[Lines of data]
▼

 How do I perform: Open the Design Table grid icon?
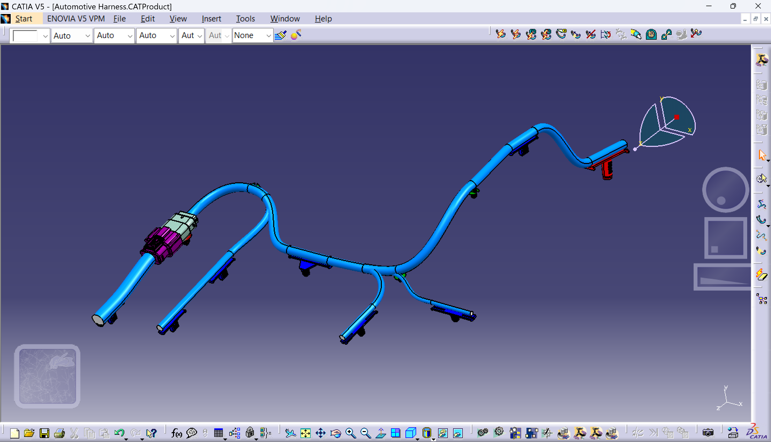pyautogui.click(x=218, y=433)
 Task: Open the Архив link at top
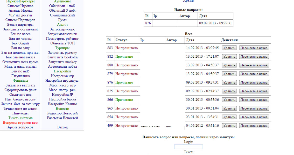pyautogui.click(x=188, y=1)
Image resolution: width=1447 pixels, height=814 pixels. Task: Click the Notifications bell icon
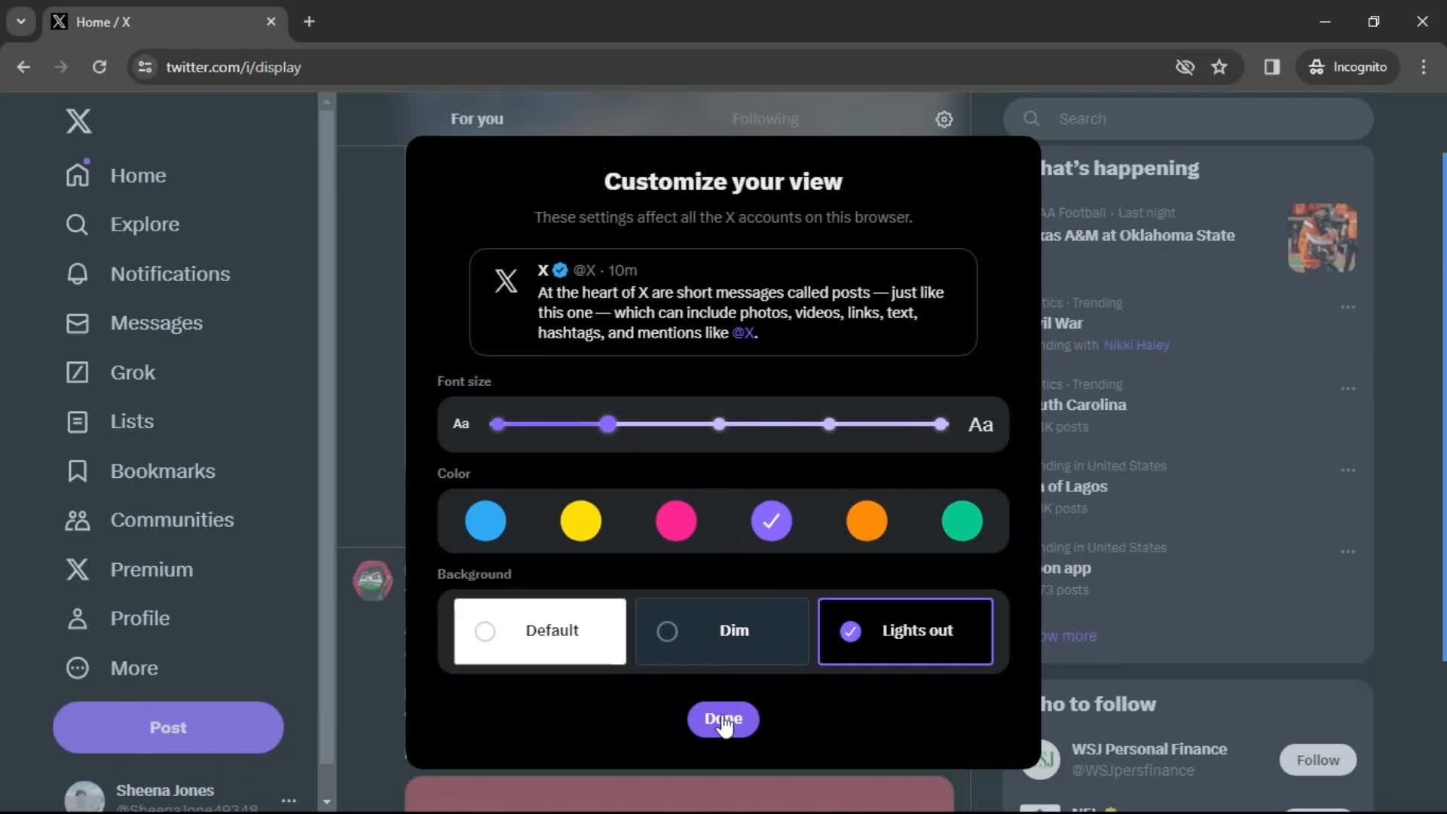click(x=77, y=274)
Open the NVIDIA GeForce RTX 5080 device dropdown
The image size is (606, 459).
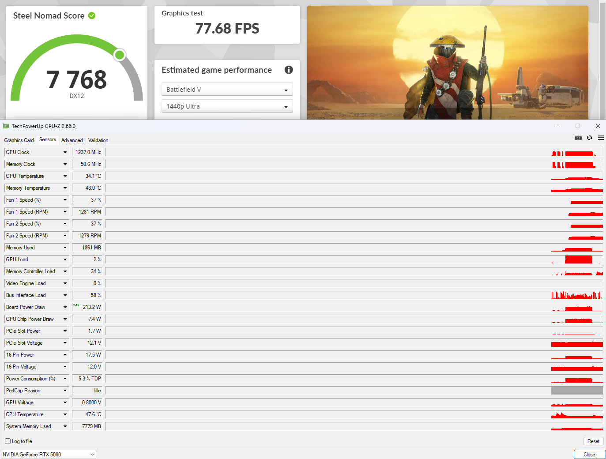[x=49, y=454]
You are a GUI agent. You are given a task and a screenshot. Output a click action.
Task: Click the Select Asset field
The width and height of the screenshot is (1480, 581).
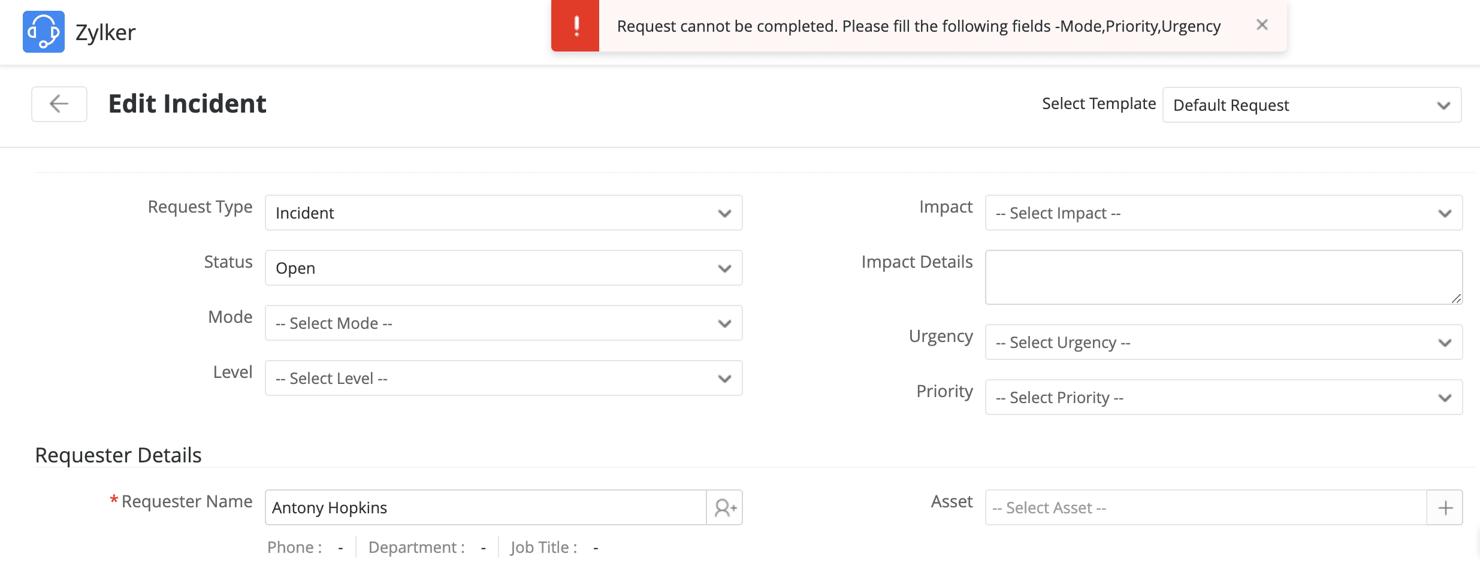click(1206, 508)
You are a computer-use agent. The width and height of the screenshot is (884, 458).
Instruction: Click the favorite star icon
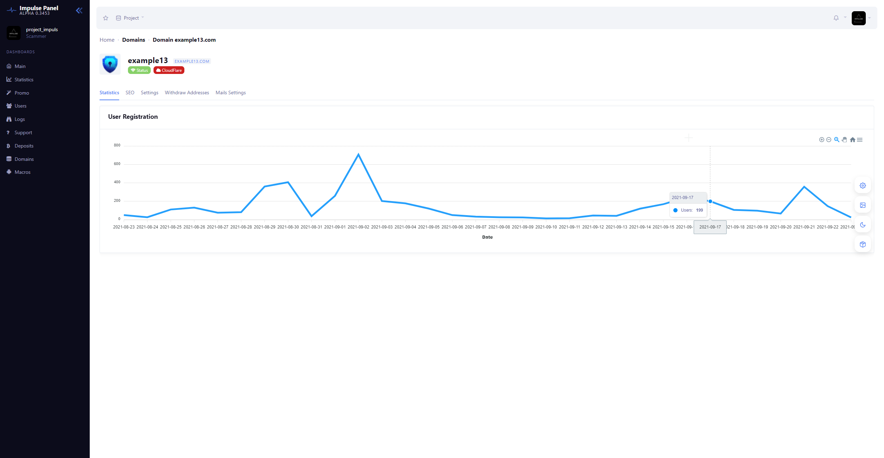[x=106, y=18]
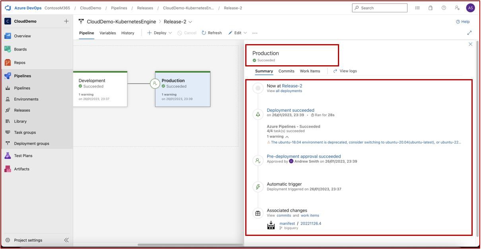
Task: Switch to the Commits tab
Action: [286, 71]
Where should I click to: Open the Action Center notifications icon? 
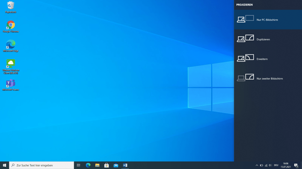click(x=296, y=165)
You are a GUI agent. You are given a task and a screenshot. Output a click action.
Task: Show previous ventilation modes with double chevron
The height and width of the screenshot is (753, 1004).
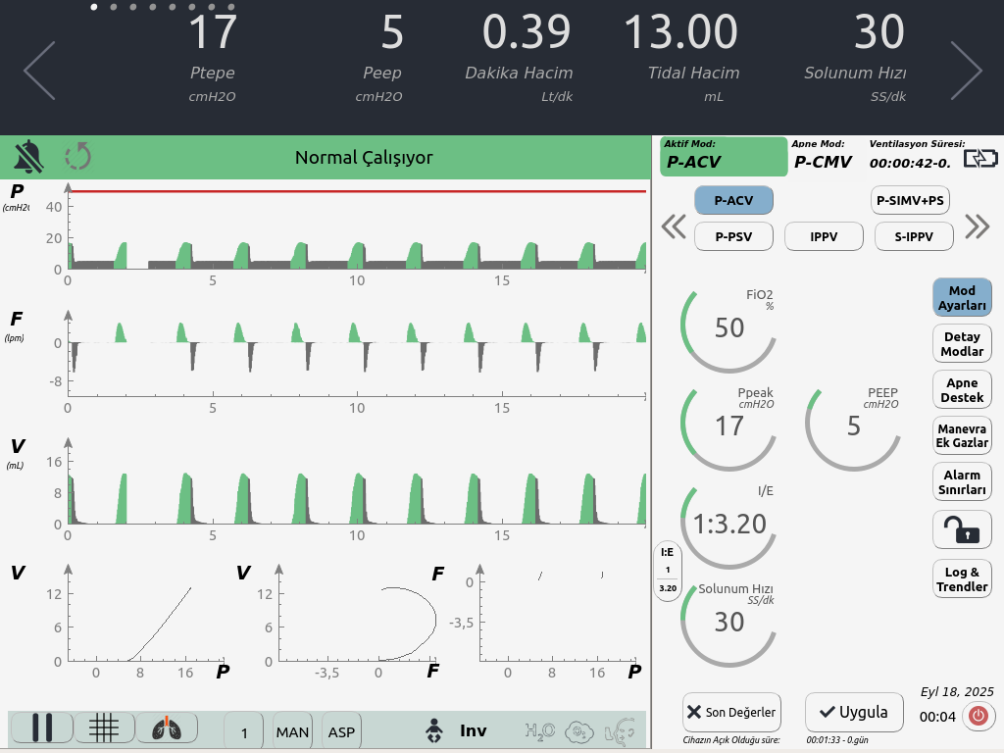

▲

> [WHAT YOU SHOULD DO] Put every line of the rows above into a Markdown table with the columns Number and Line, numbering the lines in order and skipping blank ones. Omit the pictures.

> [EXERCISE SOLUTION]
| Number | Line |
|---|---|
| 1 |  How do I perform: Open the Design Table grid icon? |
| 2 | pyautogui.click(x=218, y=433) |
| 3 |  Task: Open the Архив link at top |
| 4 | pyautogui.click(x=188, y=1) |
| 5 | Image resolution: width=1447 pixels, height=814 pixels. Task: Click the Notifications bell icon |
| 6 | click(x=77, y=274) |
| 7 | Open the NVIDIA GeForce RTX 5080 device dropdown |
| 8 | The image size is (606, 459). |
| 9 | [x=49, y=454] |
| 10 | You are a GUI agent. You are given a task and a screenshot. Output a click action. |
| 11 | Task: Click the Select Asset field |
| 12 | The width and height of the screenshot is (1480, 581). |
| 13 | click(1206, 508) |
| 14 | You are a computer-use agent. The width and height of the screenshot is (884, 458). |
| 15 | Instruction: Click the favorite star icon |
| 16 | [x=106, y=18] |
| 17 | Task: Switch to the Commits tab |
| 18 | Action: [286, 71] |
| 19 | Where should I click to: Open the Action Center notifications icon?  |
| 20 | click(x=296, y=165) |
| 21 | You are a GUI agent. You are given a task and a screenshot. Output a click action. |
| 22 | Task: Show previous ventilation modes with double chevron |
| 23 | The height and width of the screenshot is (753, 1004). |